Problem: Each entry below is to be copied out exactly and in full.

(Records from a data source)
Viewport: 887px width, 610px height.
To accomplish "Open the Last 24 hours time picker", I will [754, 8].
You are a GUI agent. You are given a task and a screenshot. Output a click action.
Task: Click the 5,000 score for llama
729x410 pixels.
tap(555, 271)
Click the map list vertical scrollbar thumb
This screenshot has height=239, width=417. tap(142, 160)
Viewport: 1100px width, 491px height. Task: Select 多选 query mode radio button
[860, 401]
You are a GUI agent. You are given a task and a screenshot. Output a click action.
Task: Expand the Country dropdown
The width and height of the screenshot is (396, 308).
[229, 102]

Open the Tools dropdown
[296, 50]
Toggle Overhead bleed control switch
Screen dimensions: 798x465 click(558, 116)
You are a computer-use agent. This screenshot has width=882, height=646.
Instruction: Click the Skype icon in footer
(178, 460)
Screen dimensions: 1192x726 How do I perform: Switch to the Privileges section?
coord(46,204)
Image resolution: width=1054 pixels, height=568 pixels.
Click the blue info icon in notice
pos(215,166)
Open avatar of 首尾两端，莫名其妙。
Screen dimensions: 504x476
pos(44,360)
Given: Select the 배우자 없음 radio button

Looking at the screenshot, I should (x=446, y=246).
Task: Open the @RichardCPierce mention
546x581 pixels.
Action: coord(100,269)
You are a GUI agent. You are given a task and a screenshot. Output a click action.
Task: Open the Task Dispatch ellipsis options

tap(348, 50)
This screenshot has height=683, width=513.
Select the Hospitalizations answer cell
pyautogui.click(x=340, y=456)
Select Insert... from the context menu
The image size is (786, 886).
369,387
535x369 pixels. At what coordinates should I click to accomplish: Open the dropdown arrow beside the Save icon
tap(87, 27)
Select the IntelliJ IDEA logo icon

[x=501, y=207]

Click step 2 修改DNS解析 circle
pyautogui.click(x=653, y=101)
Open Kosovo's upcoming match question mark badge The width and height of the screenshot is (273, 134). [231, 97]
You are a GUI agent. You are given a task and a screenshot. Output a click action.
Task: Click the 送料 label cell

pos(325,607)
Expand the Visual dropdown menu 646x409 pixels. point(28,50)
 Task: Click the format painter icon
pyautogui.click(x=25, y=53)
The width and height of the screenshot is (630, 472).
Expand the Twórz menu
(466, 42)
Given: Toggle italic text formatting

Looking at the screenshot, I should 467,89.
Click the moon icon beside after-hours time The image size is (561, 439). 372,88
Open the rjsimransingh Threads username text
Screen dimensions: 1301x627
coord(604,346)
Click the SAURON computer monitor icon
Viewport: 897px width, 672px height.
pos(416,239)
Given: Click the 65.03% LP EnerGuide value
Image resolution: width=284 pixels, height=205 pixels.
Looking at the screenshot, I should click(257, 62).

Task result:
Viewport: 887px width, 610px height.
To accomplish "Open the Last 24 hours time picker", I will [754, 8].
You are a GUI agent. You are given a task and a screenshot. Output a click action.
Task: Click the 5,000 score for llama
729x410 pixels.
tap(555, 271)
Click the map list vertical scrollbar thumb
This screenshot has height=239, width=417. tap(142, 160)
Viewport: 1100px width, 491px height. Task: Select 多选 query mode radio button
[860, 401]
You are a GUI agent. You are given a task and a screenshot. Output a click action.
Task: Expand the Country dropdown
The width and height of the screenshot is (396, 308).
[229, 102]

Open the Tools dropdown
[296, 50]
Toggle Overhead bleed control switch
Screen dimensions: 798x465 click(558, 116)
You are a computer-use agent. This screenshot has width=882, height=646.
Instruction: Click the Skype icon in footer
(178, 460)
Screen dimensions: 1192x726 How do I perform: Switch to the Privileges section?
coord(46,204)
Image resolution: width=1054 pixels, height=568 pixels.
Click the blue info icon in notice
pos(215,166)
Open avatar of 首尾两端，莫名其妙。
Screen dimensions: 504x476
pos(44,360)
Given: Select the 배우자 없음 radio button

Looking at the screenshot, I should (x=446, y=246).
Task: Open the @RichardCPierce mention
546x581 pixels.
Action: coord(100,269)
You are a GUI agent. You are given a task and a screenshot. Output a click action.
Task: Open the Task Dispatch ellipsis options

tap(348, 50)
This screenshot has height=683, width=513.
Select the Hospitalizations answer cell
pyautogui.click(x=340, y=456)
Select Insert... from the context menu
The image size is (786, 886).
369,387
535x369 pixels. At what coordinates should I click to accomplish: Open the dropdown arrow beside the Save icon
tap(87, 27)
Select the IntelliJ IDEA logo icon

[x=501, y=207]

Click step 2 修改DNS解析 circle
pyautogui.click(x=653, y=101)
Open Kosovo's upcoming match question mark badge The width and height of the screenshot is (273, 134). [231, 97]
You are a GUI agent. You are given a task and a screenshot. Output a click action.
Task: Click the 送料 label cell

pos(325,607)
Expand the Visual dropdown menu 646x409 pixels. point(28,50)
 Task: Click the format painter icon
pyautogui.click(x=25, y=53)
The width and height of the screenshot is (630, 472).
Expand the Twórz menu
(466, 42)
Given: Toggle italic text formatting

Looking at the screenshot, I should 467,89.
Click the moon icon beside after-hours time The image size is (561, 439). 372,88
Open the rjsimransingh Threads username text
Screen dimensions: 1301x627
coord(604,346)
Click the SAURON computer monitor icon
Viewport: 897px width, 672px height.
pos(416,239)
Given: Click the 65.03% LP EnerGuide value
Image resolution: width=284 pixels, height=205 pixels.
Looking at the screenshot, I should click(257, 62).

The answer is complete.